(Entries on target coordinates)
===============

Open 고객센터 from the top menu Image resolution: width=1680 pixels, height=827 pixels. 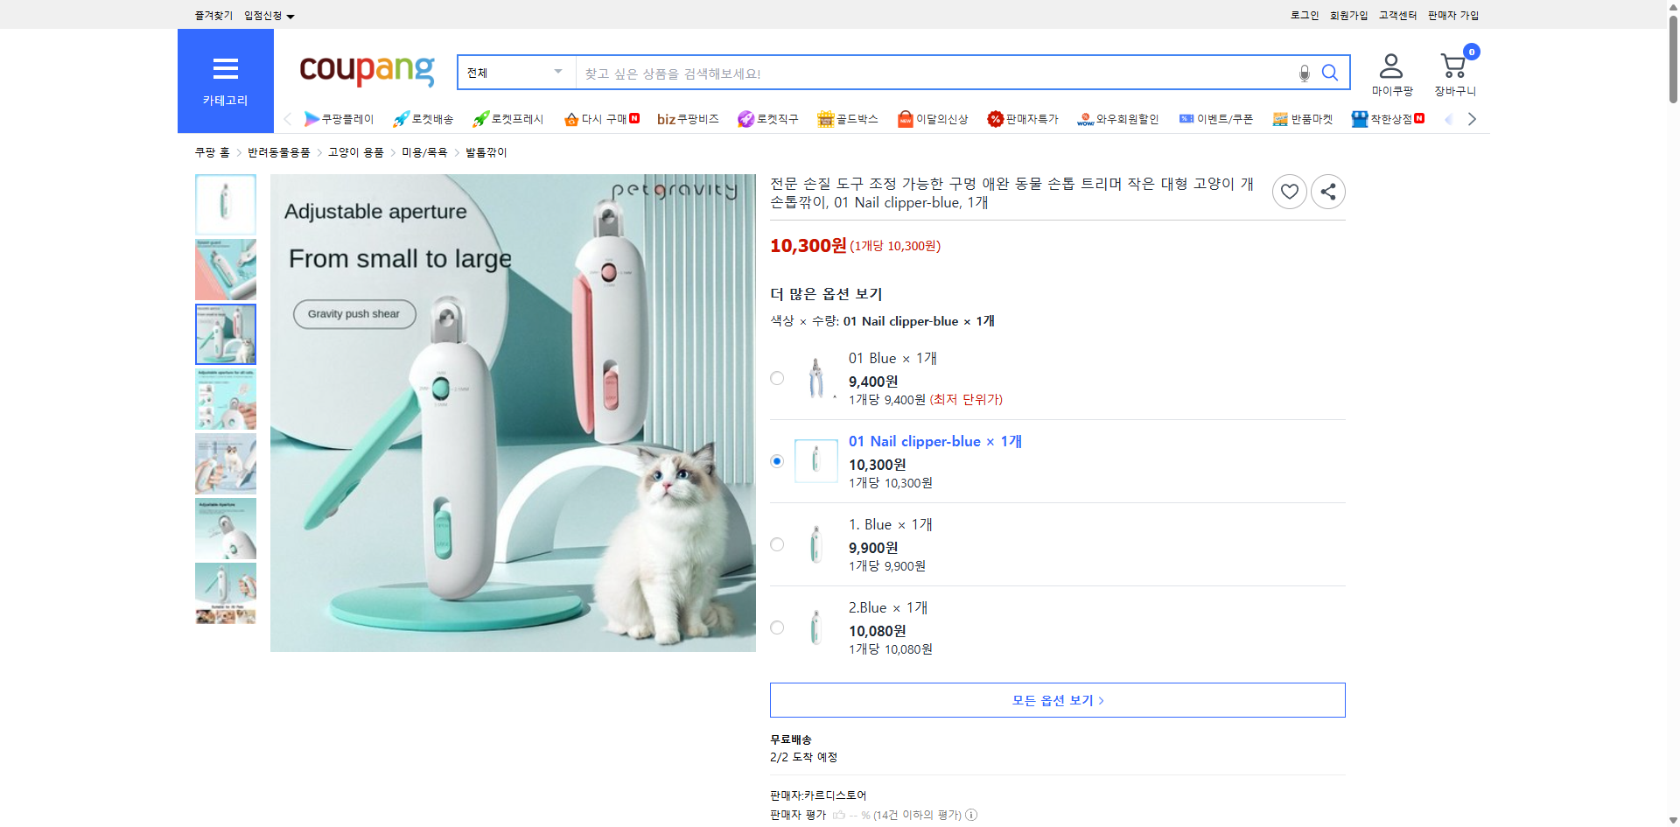[1397, 15]
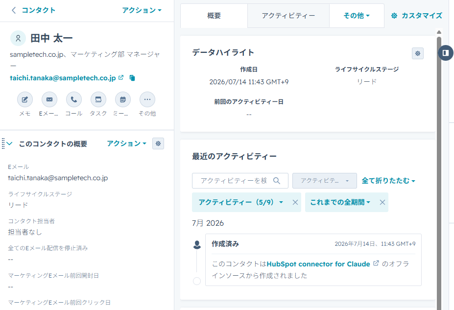Open データハイライト gear settings
The image size is (454, 310).
(418, 53)
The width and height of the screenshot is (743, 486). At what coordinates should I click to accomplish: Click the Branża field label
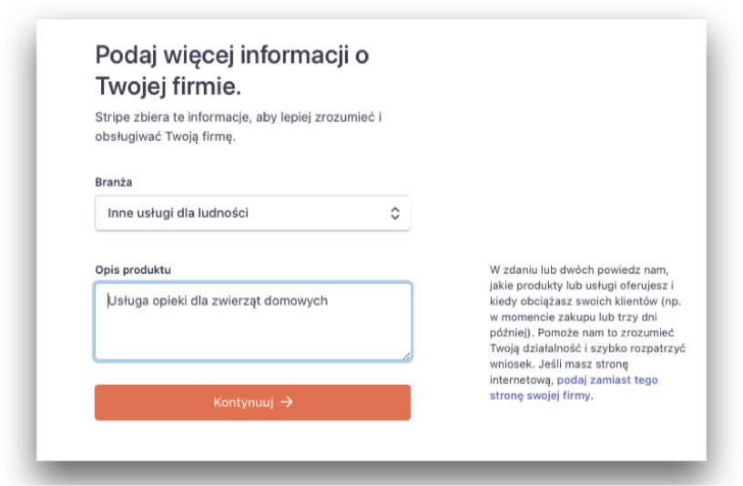113,182
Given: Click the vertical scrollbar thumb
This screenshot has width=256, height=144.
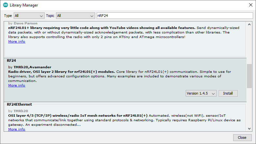Looking at the screenshot, I should [x=249, y=76].

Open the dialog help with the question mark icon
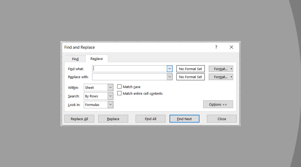[x=216, y=47]
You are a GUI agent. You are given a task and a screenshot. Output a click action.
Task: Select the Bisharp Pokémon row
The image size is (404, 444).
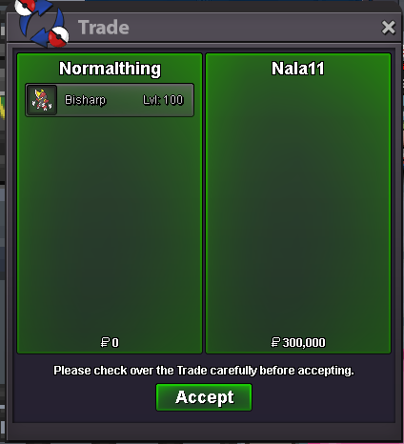110,100
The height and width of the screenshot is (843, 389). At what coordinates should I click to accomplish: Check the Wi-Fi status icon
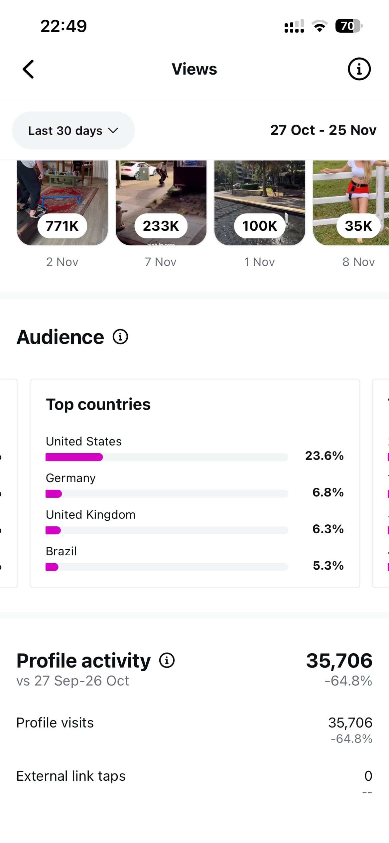point(320,26)
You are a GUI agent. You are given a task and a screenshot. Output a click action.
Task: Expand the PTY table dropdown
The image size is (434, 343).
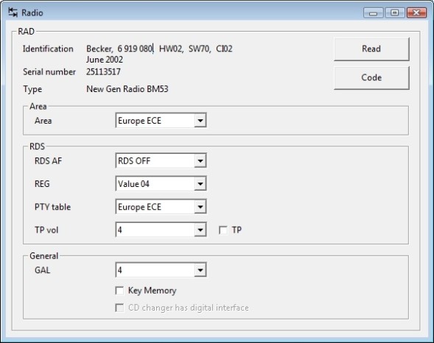pos(200,207)
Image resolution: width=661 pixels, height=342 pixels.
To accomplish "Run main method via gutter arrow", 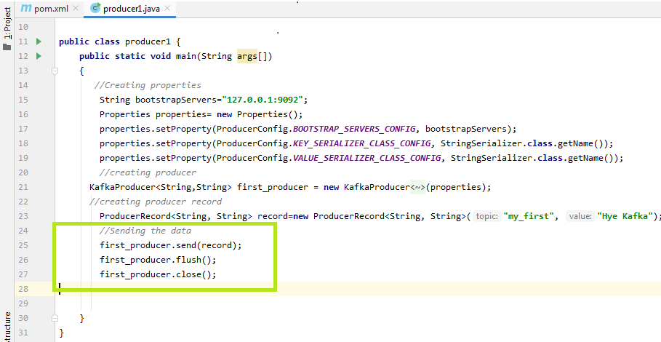I will coord(39,55).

===============

# [SET EXERCISE]
Please express the part of the entries that opens with the line containing "The width and" and closes with the line containing "[x=216, y=47]" as a Markdown table with the columns "No." and "Text", skipping blank lines. Leave the pictures out.

# [WRITTEN ANSWER]
| No. | Text |
|---|---|
| 1 | The width and height of the screenshot is (743, 486). At what coordinates should I click to accomplish: Click the Branża field label |
| 2 | 113,182 |
| 3 | Given: Click the vertical scrollbar thumb |
| 4 | This screenshot has width=256, height=144. |
| 5 | Looking at the screenshot, I should [x=249, y=76]. |
| 6 | Open the dialog help with the question mark icon |
| 7 | [x=216, y=47] |